Typically, the radiation treatment following a lumpectomy (tumor removal) will target the whole breast. A lumpectomy and radiation is usually recommended to patients with cancer in its early stages, a tumor that is 4 centimeters or smaller, located just on one side, and is removed with clear margins.

Mastectomies remove the entire breast, though it’s difficult to remove every cell of breast tissue. Therefore, many doctors will recommend radiation after the mastectomy to be sure there’s a smaller chance of recurrence. A mastectomy and radiation is usually recommended to patients with cancer equating 5 centimeters or larger (including one large lump or several smaller lumps), cancer invading lymph channels or blood vessels, removed tissue with a positive margin or resection, infected lymph nodes or skin. Breast cancer statistics show that radiation can help reduce the risk of recurrence by 70%.

How Does it Work?

Radiation therapy finds and kills invasive breast cancer cells, typically found near the breast and armpit area. The treatment is used to target and destroy undetectable cancer cells and reduce the risk of recurrence. There are two kinds of radiation: External Beam Breast Cancer Radiation and Internal Breast Cancer Radiation.
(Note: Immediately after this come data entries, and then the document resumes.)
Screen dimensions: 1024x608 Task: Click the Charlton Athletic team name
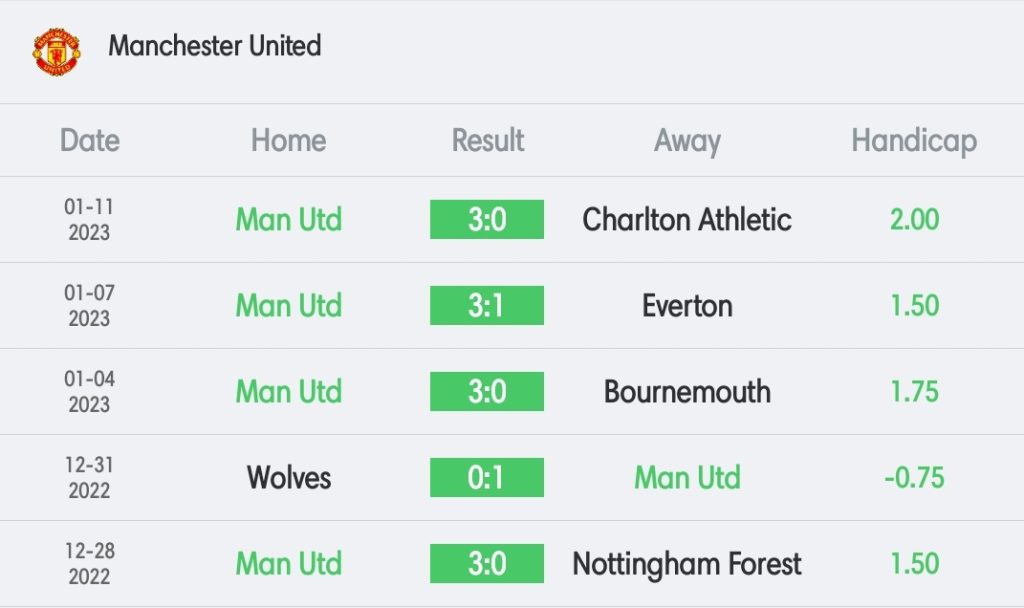(x=687, y=219)
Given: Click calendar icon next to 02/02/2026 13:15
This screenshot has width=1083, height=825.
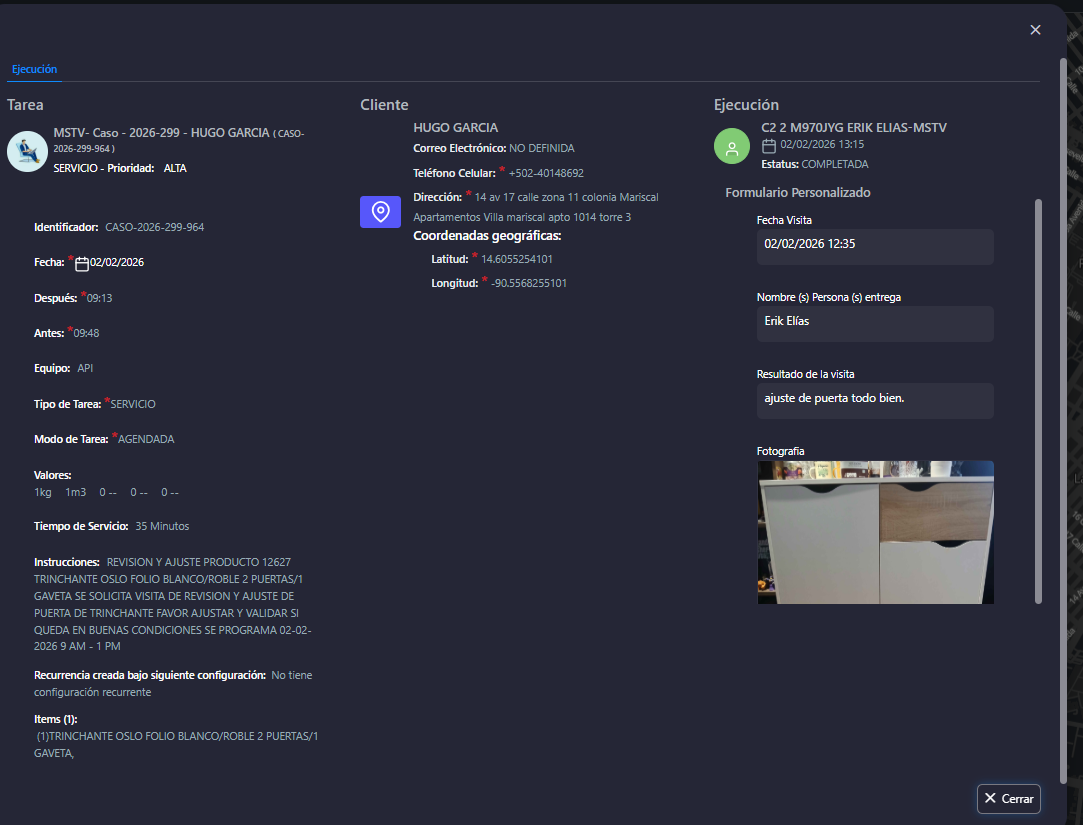Looking at the screenshot, I should click(x=769, y=146).
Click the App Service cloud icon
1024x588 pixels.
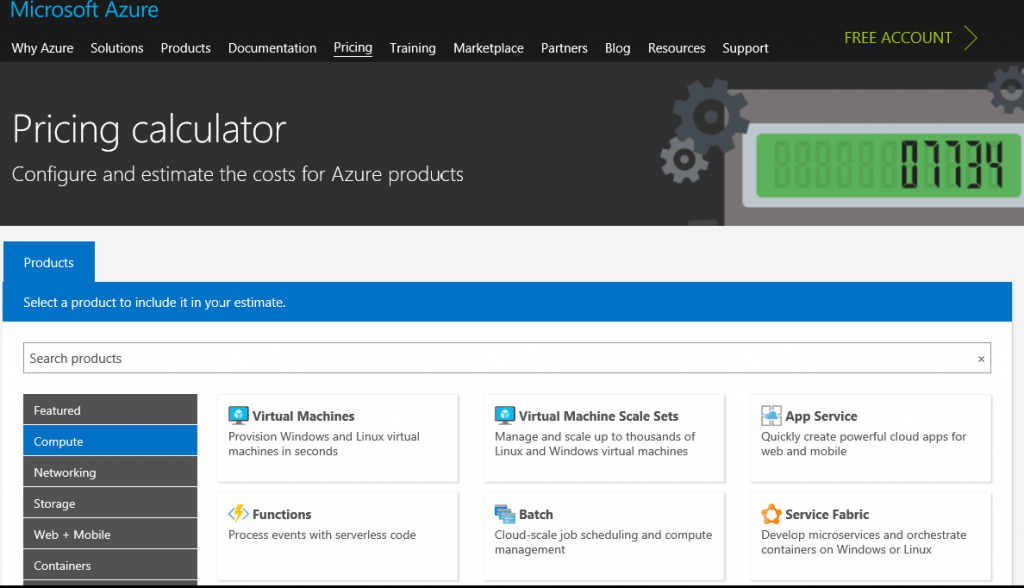click(x=771, y=416)
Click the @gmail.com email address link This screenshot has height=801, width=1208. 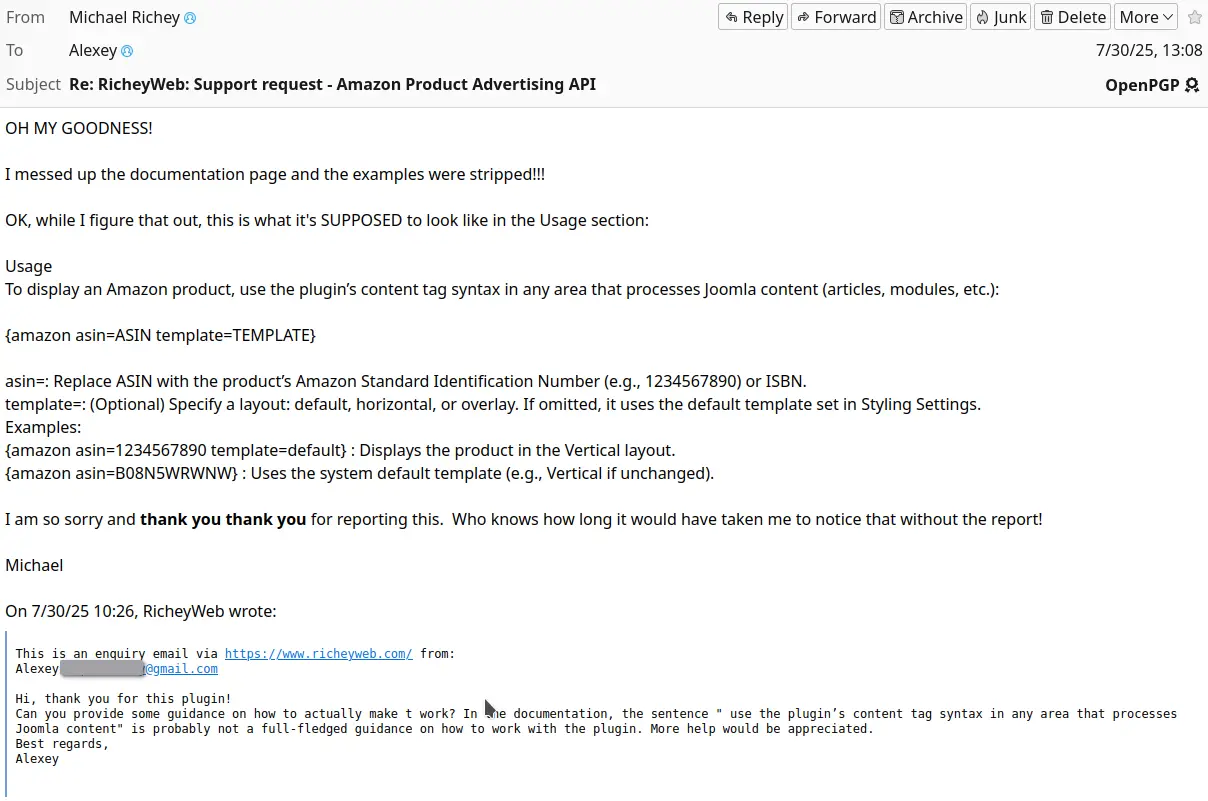click(x=181, y=669)
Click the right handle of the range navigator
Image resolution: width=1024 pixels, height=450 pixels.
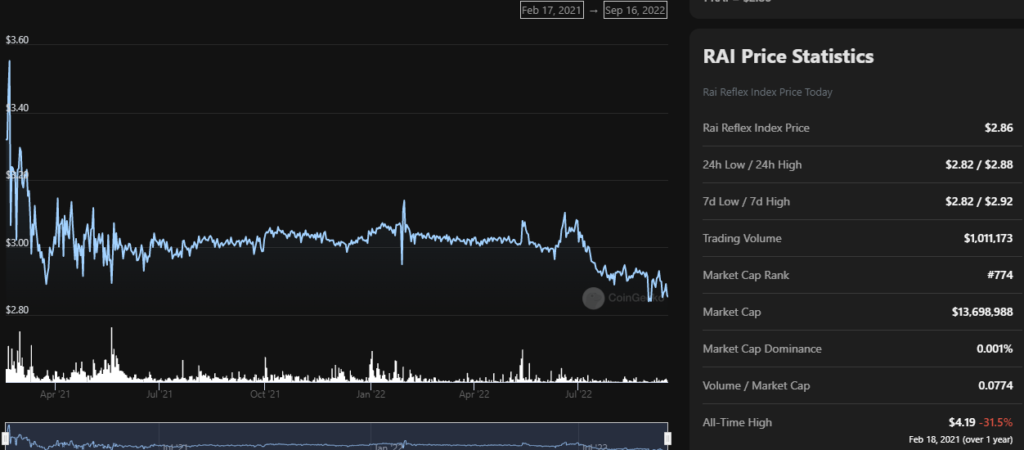coord(667,438)
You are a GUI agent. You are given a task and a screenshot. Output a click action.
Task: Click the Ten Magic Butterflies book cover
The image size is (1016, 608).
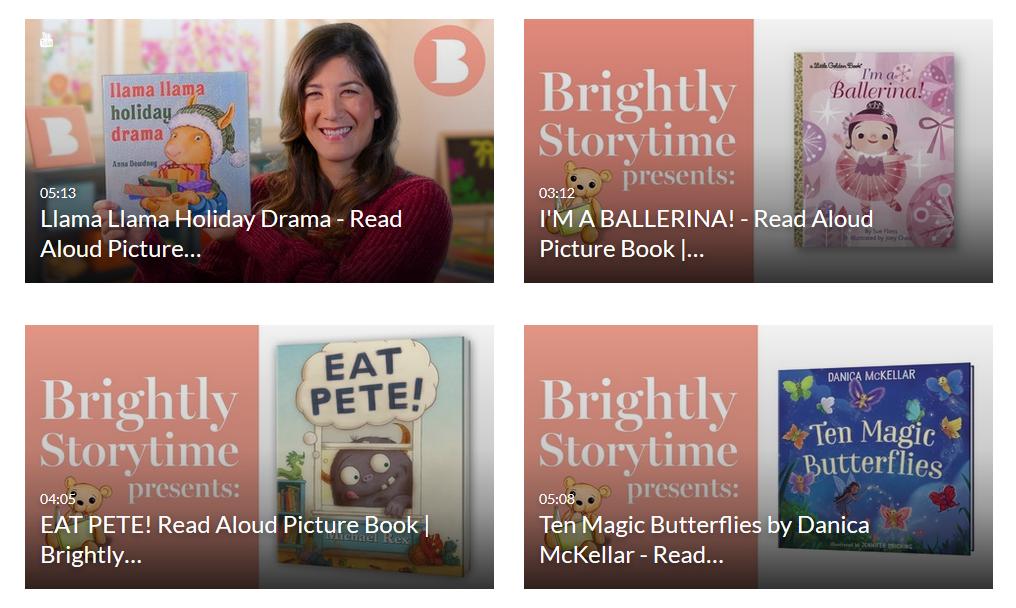click(x=875, y=456)
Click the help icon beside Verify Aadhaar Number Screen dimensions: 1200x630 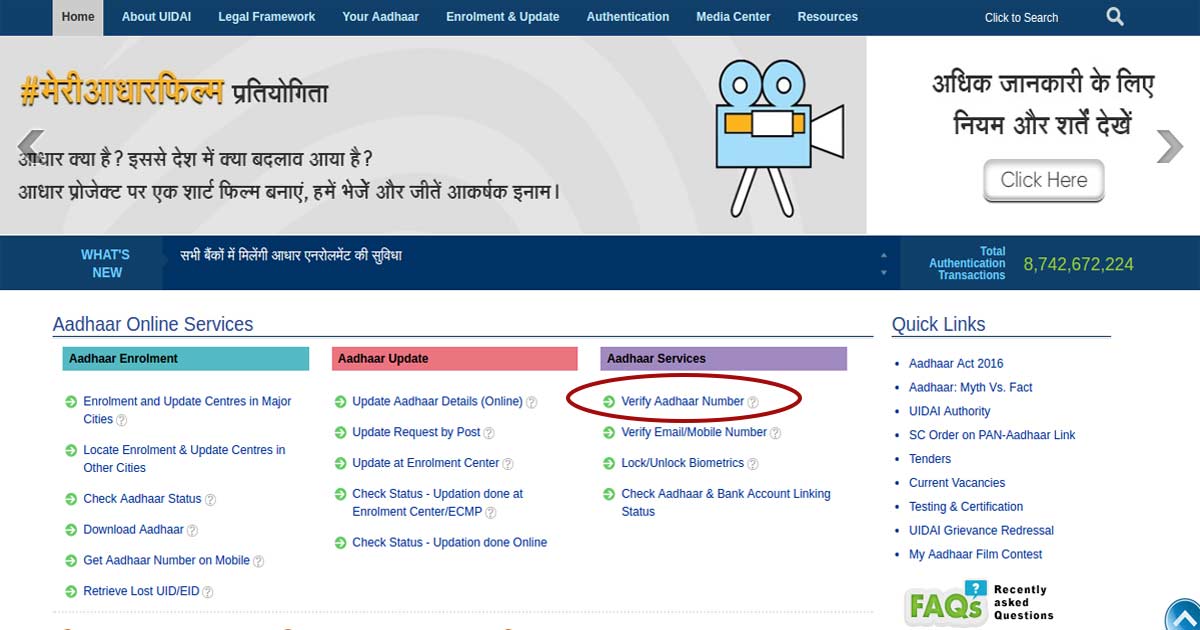coord(753,402)
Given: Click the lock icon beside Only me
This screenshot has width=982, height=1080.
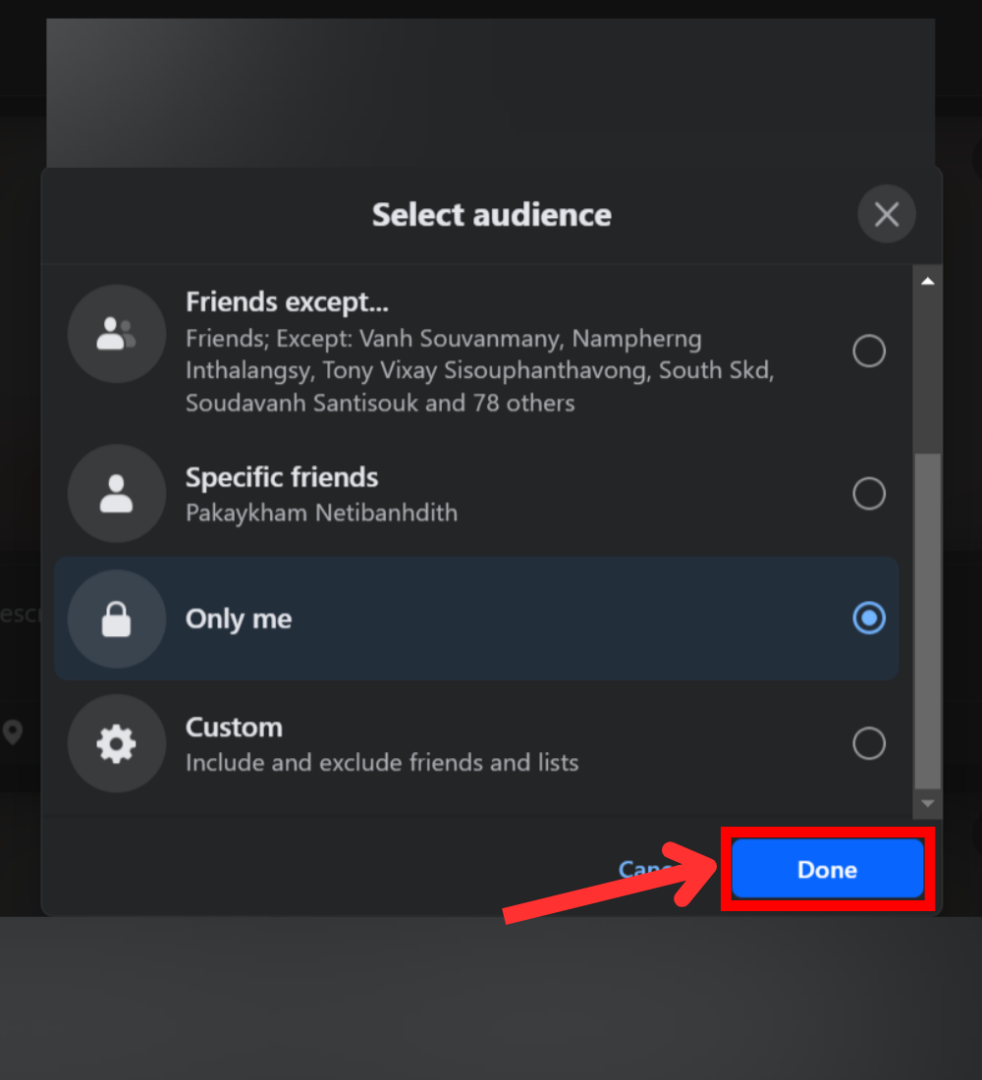Looking at the screenshot, I should pos(116,618).
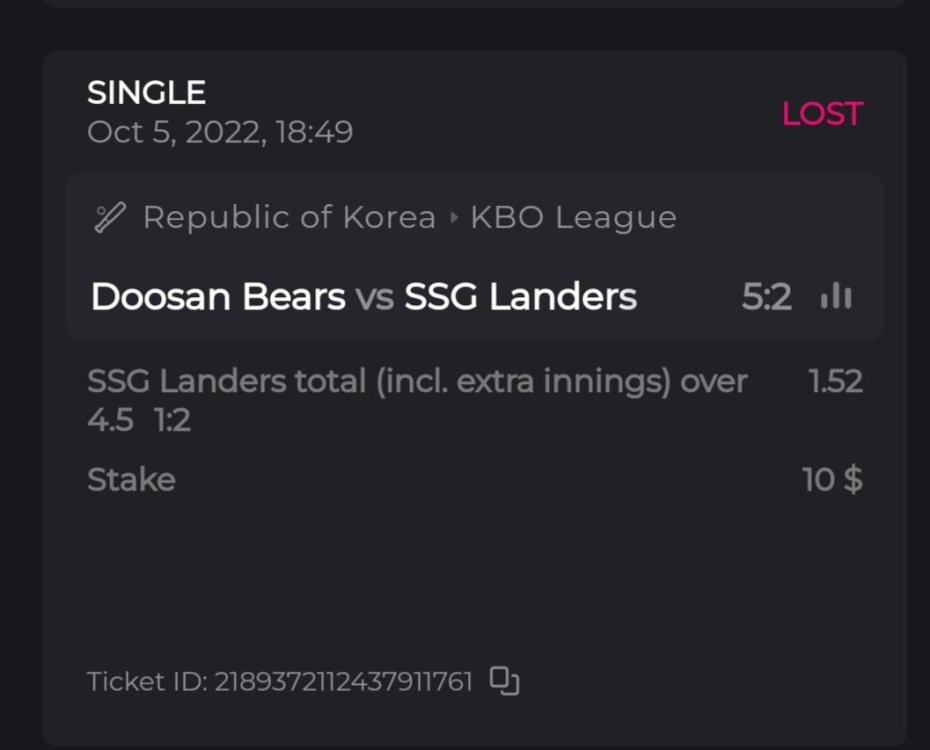Select the SSG Landers team name
This screenshot has width=930, height=750.
[520, 297]
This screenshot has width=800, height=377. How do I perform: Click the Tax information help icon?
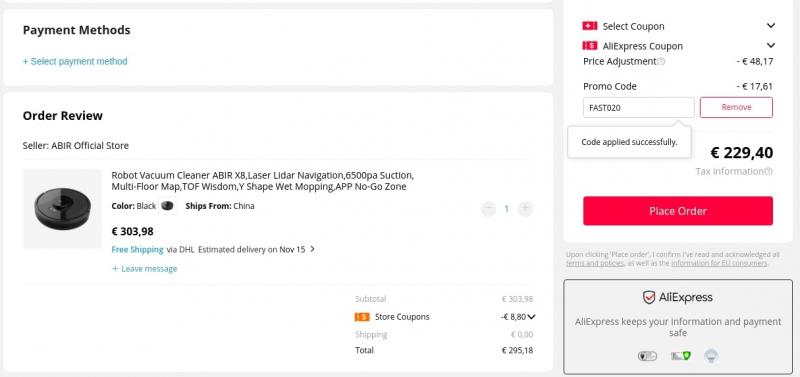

The external beam is the traditional way involving a large machine, similar to an x-ray. The beam targets cancer cells for 2-3 minutes and involves multiple appointments in an outpatient center.

The internal radiation is a newer treatment that injects the radiation into the affected area, so only part of the breast, typically. The doctor may use needles, wires, or a catheter to inject the radiation.

What Are the Side Effects?

According to Susan G. Komen, there are a number of radiation effects to be aware of.

In the short term, you should give your body a chance to get used to the radiation. Many patients report having subsiding symptoms as treatment goes on for a few weeks. However, in the beginning, you should be prepared for breast soreness, redness (like a sunburn), and swelling. The skin may also peel (again, like a sunburn), so talk to your doctor about a cream you can use.

While fatigue is also common, other symptoms usually associated with radiation (like nausea and hair loss) are not common with breast cancer radiation. Hair loss may occur, however, near the underarm. In breast cancer for men, hair loss may also occur on the chest.

In the long term, women may experience firmness or shrinkage to their breasts. Lymphedema (swelling due to fluid collection) is also a concern in patients who received radiation therapy to their lymph nodes.

More extreme (and unlikely) side effects include rib fractures, heart problems (which may still occur years after treatment finishes, so stay up to date with your cardiologist), radiation pneumonitis (lung inflammation), and brachial plexopathy (nerve damage in the upper chest).

Make sure you stay open and honest with your doctor about how you’re feeling and what your next steps should be. You don’t want to come off “too tough” for something that ends up growing into a bigger problem. Most of these side effects are easily managed, so let your doctor help you.